Ilustrasi

Jakarta, Aktual.Com-Anggota Koalisi Masyarakat Sipil Masykuruddin Hafidz mendesak Pansus RUU Pemilu untuk dapat bekerja secara terbuka dengan melibatkan unsur publik di dalamnya.

“Kami mendesak Pansus RUU Pemilu membuka ruang partisipasi bagi masyarakat di setiap proses pembahasan dengan cara setiap rapat perumusan RUU Pemilu terbuka untuk umum,” ujar Hafidz melalui pernyataan tertulis di Jakarta, Sabtu (1/4/2017).

“Keterbukaan akan menjamin pembahasan yang demokratis dan menghindari ruang-ruang transaksional yang bisa terjadi karena ketiadaan pengawasan publik,” tambah Hafidz.

Sementara itu, Anggota koalisi lainnya Almas Sjafrina mengatakan prinsip keterbukaan sendiri sebenarnya telah diatur pada Pasal 5 Undang-Undang Nomor 12 Tahun 2011 tentang Pembentukan Perundang-undangan.

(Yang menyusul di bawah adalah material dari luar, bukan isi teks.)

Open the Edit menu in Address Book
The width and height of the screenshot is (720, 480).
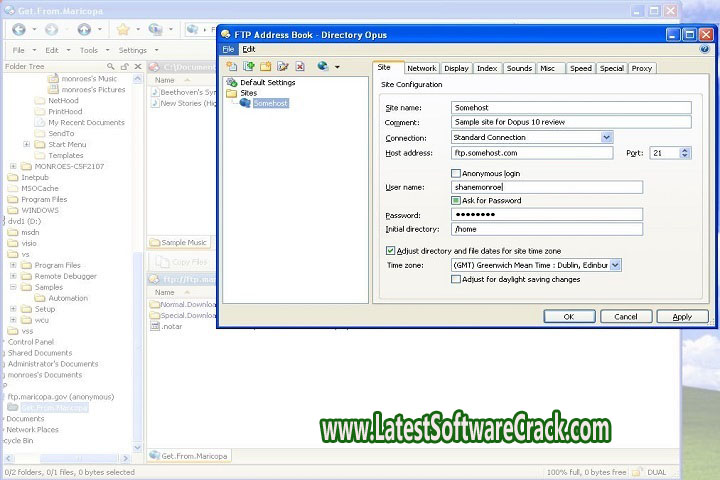tap(248, 49)
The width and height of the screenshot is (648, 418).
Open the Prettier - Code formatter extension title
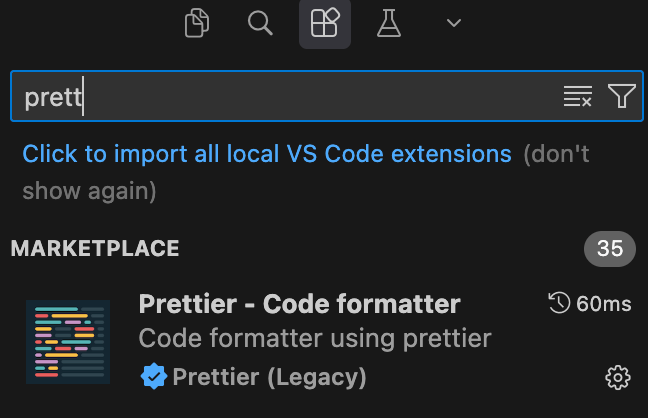299,304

Dimana pasal itu menyatakan “Dalam membentuk Peraturan Perundang-undangan harus dilakukan berdasarkan pada asas pembentukan peraturan perundang-undangan yang baik, yang meliputi …. g) keterbukaan”. Pada bagian penjelasan, Pasal 5 huruf g itu artinya, “dalam pembentukan peraturan perundang-undangan, mulai dari perencanaan, penyusunan, pembahasan, pengesahan atau penetapan dan pengundangan, bersifat transparan dan terbuka”.

“Dengan demikian, seluruh lapisan masyarakat mempunyai kesempatan yang seluas-luasnya untuk memberikan masukan dalam pembentukan peraturan dan perundangan,” imbuh Almas.

Sedangkan Anggota koalisi Heroik Pratama menambahkan, banyak poin penting yang harus dibahas di dalam rapat Pansus RUU Pemilu itu. Misalnya metode pemberian suara, apakah dilakukan secara terbuka atau tertutup.

Disisi lain ada pula pembahasan mengenai ambang batas parlemen (parliamentary thtreshold), apakah akan dinaikkan atau tetap dan poin penting lainnya.

“Namun sayangnya publik belum mengetahui secara mendalam soal sudah sampai di mana pembahasan RUU Pemilu di tengah ketersediaan waktu yang terbatas dan masih tajamnya perbedaan pandangan antarfraksi,” kata Heroik.